[INTERVIEW] Ken Ham, 'Build it and they will come'

‘[We want to] make as big an impact as we can as Christians, to get the message of the truth of God’s word into culture,’ Ken Ham—erstwhile science teacher cum boat-building celebrity—shares exclusively with Warcry. 

The founder of Christian apologetics non-profit Answers in Genesis and its Creation Museum in Williamstown, Kentucky, Ken, who grew up in Brisbane and has lived in the US since the mid-1970s, has been at the forefront of the Creationist movement since the 1980s. 

In short, he believes that the world was created in six literal days as described in Genesis chapter one, and he is on a mission to explain how this happened—by building Noah’s ark. 

‘No-one has ever done what we’re doing here before,’ he says. ‘We’re going to challenge people that the Gospel message in history is true.’

Imagine one and a half football fields and you have the size of this mammoth ship. Then visualise a boat spanning seven stories from bottom to upper deck, and you will grasp what has been under construction on the hills of America’s Bible belt since November 2014. 

Ken Ham Ark Encounter

Facts about the Ark

 

The Ark dimension is 155 m long, 26 m wide and 15.5 m high

The Ark is built 4.5 metres off the ground

954,937,639 litres of dirt removed from the ark site and surrounds

944,880 metres of timber used in the ark structure

Three buildings attached to the structure
(seven storeys high, contain stairs, amenities etc.)


Ken tells me that the ark (which, at the time of writing, was scheduled to open on 7 July) has three decks, and will include a petting zoo, a restaurant and countless exhibits about Noah and the animals on board. 

Visitors will experience an amusement, appropriately named the Ark Encounter, which stands shoulder to shoulder with Disney World or Universal Studios, and it has a budget to match—US$100 million, $38 million of which has been raised through donations, and $62 million in a bond offering. 

‘What we’re doing is setting a standard in the Christian world that I believe is very rare,’ explains Ken. 

In the same way that God brought the animals to Noah, a flock of people have come to assist with the task, including theme park designers, Hollywood calibre animatronics experts and a group of Amish builders, who, Ken says, are the only tradesmen in the world who can build the timber-frame structure.

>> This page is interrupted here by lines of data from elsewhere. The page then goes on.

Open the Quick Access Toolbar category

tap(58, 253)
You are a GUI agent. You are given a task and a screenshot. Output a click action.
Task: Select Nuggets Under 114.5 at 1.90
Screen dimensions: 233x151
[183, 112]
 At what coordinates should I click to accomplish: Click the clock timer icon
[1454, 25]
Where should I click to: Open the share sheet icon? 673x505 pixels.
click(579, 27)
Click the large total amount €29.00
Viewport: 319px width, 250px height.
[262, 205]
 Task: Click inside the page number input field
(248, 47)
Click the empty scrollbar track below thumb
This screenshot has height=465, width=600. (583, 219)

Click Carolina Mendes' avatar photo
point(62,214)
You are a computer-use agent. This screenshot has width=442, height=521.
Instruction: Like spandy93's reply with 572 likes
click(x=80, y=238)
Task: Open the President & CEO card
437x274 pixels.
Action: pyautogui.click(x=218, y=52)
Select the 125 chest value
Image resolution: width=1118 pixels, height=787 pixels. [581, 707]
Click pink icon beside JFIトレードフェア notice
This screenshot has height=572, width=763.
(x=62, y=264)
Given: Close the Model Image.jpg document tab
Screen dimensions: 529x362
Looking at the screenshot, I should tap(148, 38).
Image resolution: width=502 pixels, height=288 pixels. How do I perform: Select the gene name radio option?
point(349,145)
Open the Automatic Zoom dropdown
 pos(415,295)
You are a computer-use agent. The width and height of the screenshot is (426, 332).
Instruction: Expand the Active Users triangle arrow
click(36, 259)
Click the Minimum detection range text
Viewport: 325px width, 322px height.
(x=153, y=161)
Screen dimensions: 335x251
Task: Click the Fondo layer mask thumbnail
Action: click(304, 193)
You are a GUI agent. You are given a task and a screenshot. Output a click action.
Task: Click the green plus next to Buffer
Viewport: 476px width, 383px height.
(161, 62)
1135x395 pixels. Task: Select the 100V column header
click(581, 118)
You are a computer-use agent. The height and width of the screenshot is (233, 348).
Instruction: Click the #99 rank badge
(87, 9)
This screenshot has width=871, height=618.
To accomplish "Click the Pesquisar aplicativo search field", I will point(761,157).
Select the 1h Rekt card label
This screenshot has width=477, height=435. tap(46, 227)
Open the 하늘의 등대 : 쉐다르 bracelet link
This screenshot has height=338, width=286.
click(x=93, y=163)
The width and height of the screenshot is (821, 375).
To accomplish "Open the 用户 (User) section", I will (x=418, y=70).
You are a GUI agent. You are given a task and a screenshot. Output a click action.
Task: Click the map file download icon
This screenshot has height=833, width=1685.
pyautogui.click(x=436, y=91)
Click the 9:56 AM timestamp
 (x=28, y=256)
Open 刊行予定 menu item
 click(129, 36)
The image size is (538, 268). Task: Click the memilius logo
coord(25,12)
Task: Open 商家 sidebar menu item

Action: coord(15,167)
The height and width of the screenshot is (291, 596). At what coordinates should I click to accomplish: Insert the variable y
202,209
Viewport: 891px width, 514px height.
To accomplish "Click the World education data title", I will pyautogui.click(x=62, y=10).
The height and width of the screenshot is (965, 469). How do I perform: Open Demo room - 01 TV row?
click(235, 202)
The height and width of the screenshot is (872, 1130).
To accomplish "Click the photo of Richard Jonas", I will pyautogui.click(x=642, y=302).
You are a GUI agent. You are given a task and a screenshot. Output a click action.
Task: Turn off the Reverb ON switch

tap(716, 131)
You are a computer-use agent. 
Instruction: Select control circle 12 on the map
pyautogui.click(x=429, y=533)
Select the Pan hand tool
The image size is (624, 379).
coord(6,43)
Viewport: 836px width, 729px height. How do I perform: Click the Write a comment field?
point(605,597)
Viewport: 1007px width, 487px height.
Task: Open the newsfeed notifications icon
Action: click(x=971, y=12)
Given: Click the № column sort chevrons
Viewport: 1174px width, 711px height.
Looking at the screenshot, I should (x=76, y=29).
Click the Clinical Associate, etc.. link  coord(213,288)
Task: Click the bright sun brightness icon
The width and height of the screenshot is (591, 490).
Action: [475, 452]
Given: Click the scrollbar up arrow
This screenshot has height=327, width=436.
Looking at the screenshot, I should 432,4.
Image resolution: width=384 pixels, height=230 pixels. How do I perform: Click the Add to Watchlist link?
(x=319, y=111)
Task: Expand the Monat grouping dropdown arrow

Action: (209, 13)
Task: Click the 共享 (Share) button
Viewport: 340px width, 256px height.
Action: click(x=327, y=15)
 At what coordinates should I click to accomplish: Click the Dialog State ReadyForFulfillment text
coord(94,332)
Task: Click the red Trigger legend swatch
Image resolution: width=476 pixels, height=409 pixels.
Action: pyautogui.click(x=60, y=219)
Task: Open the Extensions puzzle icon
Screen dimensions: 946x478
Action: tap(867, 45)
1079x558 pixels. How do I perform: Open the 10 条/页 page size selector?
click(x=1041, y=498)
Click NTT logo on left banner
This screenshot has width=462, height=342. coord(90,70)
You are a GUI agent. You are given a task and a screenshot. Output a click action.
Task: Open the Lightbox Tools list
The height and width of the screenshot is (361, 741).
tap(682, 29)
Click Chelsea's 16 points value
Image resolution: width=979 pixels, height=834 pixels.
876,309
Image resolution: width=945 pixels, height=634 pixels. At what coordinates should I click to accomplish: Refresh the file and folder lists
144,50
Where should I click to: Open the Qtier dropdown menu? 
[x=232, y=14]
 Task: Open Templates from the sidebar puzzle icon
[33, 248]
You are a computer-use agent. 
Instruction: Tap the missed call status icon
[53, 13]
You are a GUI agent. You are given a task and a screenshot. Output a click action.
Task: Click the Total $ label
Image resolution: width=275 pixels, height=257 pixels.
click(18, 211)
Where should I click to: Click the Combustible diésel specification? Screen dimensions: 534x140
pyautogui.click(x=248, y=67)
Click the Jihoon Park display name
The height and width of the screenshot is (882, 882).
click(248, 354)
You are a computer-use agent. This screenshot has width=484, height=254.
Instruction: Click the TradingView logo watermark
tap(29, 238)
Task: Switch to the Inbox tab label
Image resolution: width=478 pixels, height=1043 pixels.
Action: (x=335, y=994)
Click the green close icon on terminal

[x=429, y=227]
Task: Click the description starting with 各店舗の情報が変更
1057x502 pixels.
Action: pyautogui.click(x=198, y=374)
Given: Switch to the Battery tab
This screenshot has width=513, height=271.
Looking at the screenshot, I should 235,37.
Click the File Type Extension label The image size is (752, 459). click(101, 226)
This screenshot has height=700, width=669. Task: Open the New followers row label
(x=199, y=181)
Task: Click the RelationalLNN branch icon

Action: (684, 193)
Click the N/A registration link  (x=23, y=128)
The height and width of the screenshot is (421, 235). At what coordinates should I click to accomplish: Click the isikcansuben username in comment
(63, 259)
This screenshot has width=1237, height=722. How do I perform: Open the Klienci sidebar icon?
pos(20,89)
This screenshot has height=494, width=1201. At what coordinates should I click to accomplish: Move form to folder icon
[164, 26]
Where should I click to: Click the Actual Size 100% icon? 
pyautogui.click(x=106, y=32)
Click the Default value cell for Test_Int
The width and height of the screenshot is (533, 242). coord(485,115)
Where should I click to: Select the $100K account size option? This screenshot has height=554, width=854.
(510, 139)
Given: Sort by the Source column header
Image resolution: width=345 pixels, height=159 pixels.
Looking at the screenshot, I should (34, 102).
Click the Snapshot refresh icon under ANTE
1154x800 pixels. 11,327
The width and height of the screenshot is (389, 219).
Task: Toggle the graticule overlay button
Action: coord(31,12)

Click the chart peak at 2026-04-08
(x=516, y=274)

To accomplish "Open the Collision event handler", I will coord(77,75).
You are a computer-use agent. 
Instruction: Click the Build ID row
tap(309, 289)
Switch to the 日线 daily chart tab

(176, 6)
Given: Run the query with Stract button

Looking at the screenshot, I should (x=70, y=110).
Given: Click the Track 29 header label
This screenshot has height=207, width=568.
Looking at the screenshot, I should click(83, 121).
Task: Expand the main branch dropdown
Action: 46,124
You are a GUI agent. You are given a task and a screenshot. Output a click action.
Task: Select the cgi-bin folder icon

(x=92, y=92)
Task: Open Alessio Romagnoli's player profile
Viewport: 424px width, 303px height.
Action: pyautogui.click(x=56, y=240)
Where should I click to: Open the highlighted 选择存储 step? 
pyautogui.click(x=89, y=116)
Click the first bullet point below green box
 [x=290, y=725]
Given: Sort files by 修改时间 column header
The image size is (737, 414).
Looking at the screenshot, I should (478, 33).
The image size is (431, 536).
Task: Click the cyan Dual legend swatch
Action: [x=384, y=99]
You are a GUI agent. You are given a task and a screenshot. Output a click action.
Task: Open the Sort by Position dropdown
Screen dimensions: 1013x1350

‘Why shouldn’t we be as good as the best in the world because we’re doing this for God?’ says Ken. ‘All these people came together in miraculous ways, and God has prepared to bring them all together to do the ark.’

Along with a flood of supporters, a wave of public scrutiny has also come with the project. 

‘We’re unashamedly Christian, we’ve told the secular media that. We tell them that this is a Christian-themed attraction, not an amusement park, and we tell the secular media that it’s going to have a Christian message.’

Ken has been depicted by news outlets as an alleged ‘messiah’ with cult-like followers, and has an infamous rivalry with anti-Creationist Bill Nye the Science Guy (who he personally invited to the ark). Top this with accusations of religious discrimination and he has experienced a myriad of criticisms for his archaic project. 

‘The messiah comment, [well], I’ve never ever had anyone ask that before,’ says Ken, after refuting the claims on the Answers in Genesis website. ‘I think it is a non–Christian trying to understand a Christian ministry and they see that you could never build something like the ark without thousands and thousands of supporters,’ he reflects. 

When it comes to discrimination, Ken is clear that they have only employees of Answers in Genesis sign a statement of faith, much like how a church chooses to employ Christians. In America, this is a religious freedom given under Title Seven of the 1964 Civil Rights Act. 

‘We have contractors, who are contracted to help us design the exhibits. But those who are specifically employed by Answers in Genesis are Christians…just like an atheist group—they’re not going to employ a Bible-believing Christian to be the head of an atheist group,’ says Ken, who points out that the tourism magnet will create over 21,000 jobs in the wider region over the next decade. 

While the ark has put Ken in the world’s spotlight, his roots as a science teacher at Dalby High School, two and a half hours west of Brisbane, mean he has a level-headed approach to the monumental project. 

‘One of my students said, “Sir, we heard that you’re a Christian. But how can you be a Christian when we know that the Bible’s not true?” And I said, “But how do you know the Bible’s not true?”’ Ken recalls. Answers in Genesis was founded five years later in his lounge room, and a decision to move to the USA followed.

‘I realised that if you wanted to get a message out, America was the centre of the business world and the Christian world in many ways,’ he says. 

It’s thought that up to 2.2 million people per year, Christians and non-Christians alike, will turn up to explore the world of Noah. But the story doesn’t end here; because this is just phase one. 

‘Phase two is to build a walled city, then phase three a Tower of Babel, and phase four a first–century village, and so it goes on,’ Ken explains.

‘I believe it is going to be one of the greatest Christian attractions of our era.’